L’intérêt de la population envers les élections municipales accuse un net recul comparativement à 2017. Le faible taux de participation aux dernières élections municipales, celles de 2021, s’expliquait essentiellement par la faible connaissance des enjeux et la faible confiance des électeurs envers les candidats et les élus, bien davantage que par la situation sanitaire liée à la COVID-19. Les électeurs s’intéressent bien moins à la chose municipale qu’aux ordres de gouvernement provincial et fédéral. La Presse s’en est remise à trois spécialistes pour tenter d’expliquer le phénomène. Selon Mireille Lalancette, professeure à l’Université du Québec à Trois-Rivières, le manque d’intérêt est attribuable au fait que les citoyens s’informent peu des enjeux à l’œuvre, d’où l’impression de futilité du vote qui prévaut. En outre, à l’heure actuelle, l’attention du public québécois est accaparée par d’autres enjeux ressentis comme primordiaux, à savoir l’économie canadienne, la menace américaine et les revers du gouvernement provincial. Enfin, l’insuffisance ou l’inefficacité de la couverture médiatique des campagnes électorales municipales dans les régions est un autre facteur à pointer du doigt, comme le confirment Emmanuel Choquette, professeur à l’Université de Sherbrooke, et Philippe Dubois, professeur adjoint à l’École nationale d’administration publique.

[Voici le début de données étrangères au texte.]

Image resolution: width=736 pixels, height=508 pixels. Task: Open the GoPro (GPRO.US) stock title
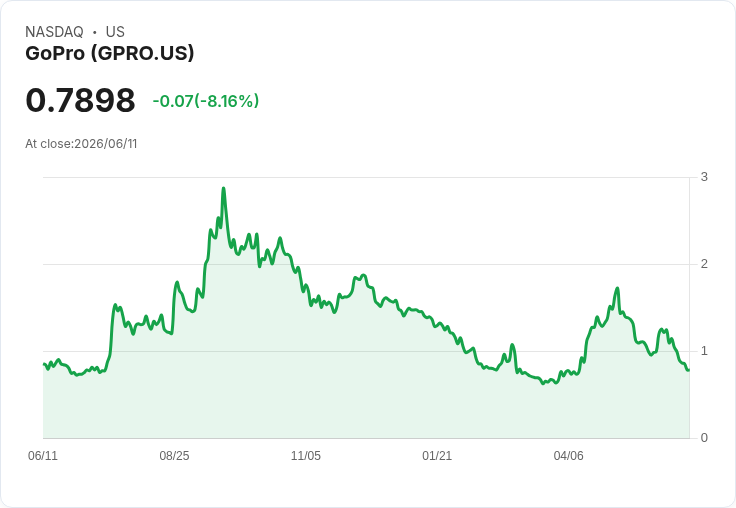click(x=109, y=53)
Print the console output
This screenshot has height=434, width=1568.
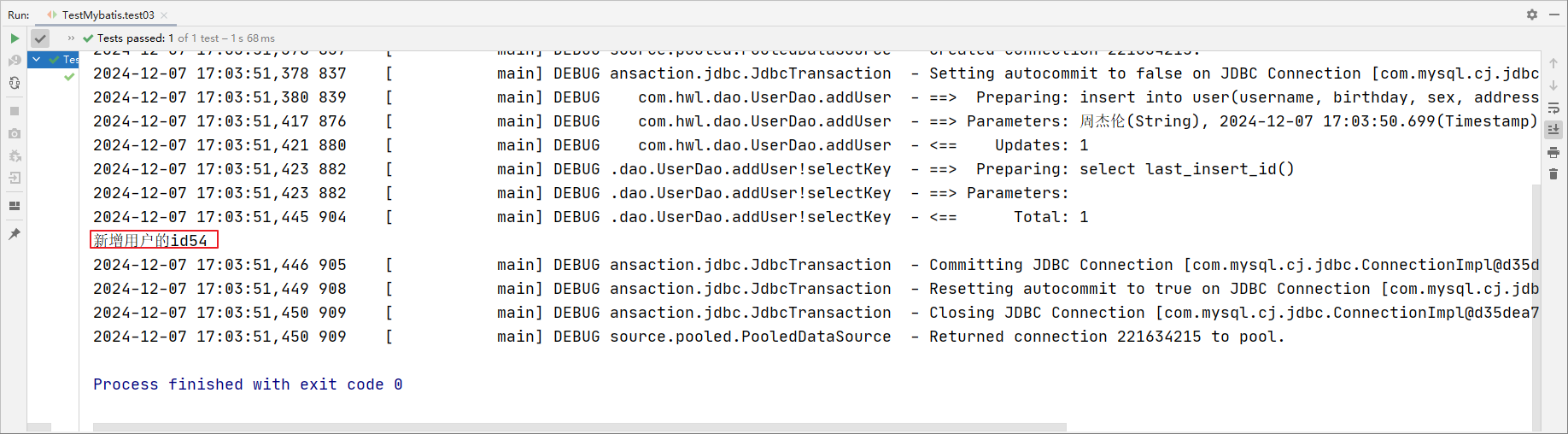1553,153
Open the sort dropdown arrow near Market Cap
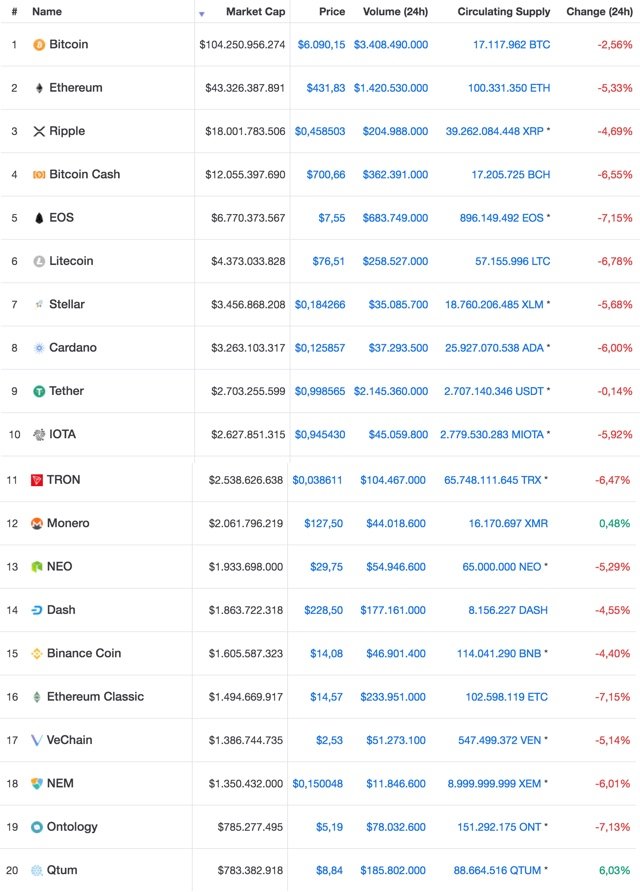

Espérant remédier à cette désaffection, le ministère des Affaires municipales et de l’Habitation et Élections Québec ont lancé deux initiatives qui se proposent de raccourcir la distance qui sépare la population des candidats. La première consiste dans l’ajout d’une photo du candidat ou de la candidate sur le bulletin de vote et la deuxième, dans la mise en place d’une « vitrine » numérique qui permettrait aux candidats d’afficher leur photo et de se présenter succinctement. Si la ville de Montréal a souscrit aux deux initiatives, d’autres municipalités comme Québec n’ont embrassé que l’une des deux (en l’occurrence, celle qui concerne la vitrine électronique). D’autres enfin ont fait fi des deux initiatives. En effet, les deux initiatives ne comptent qu’une cinquantaine de municipalités participantes à l’échelle de la province.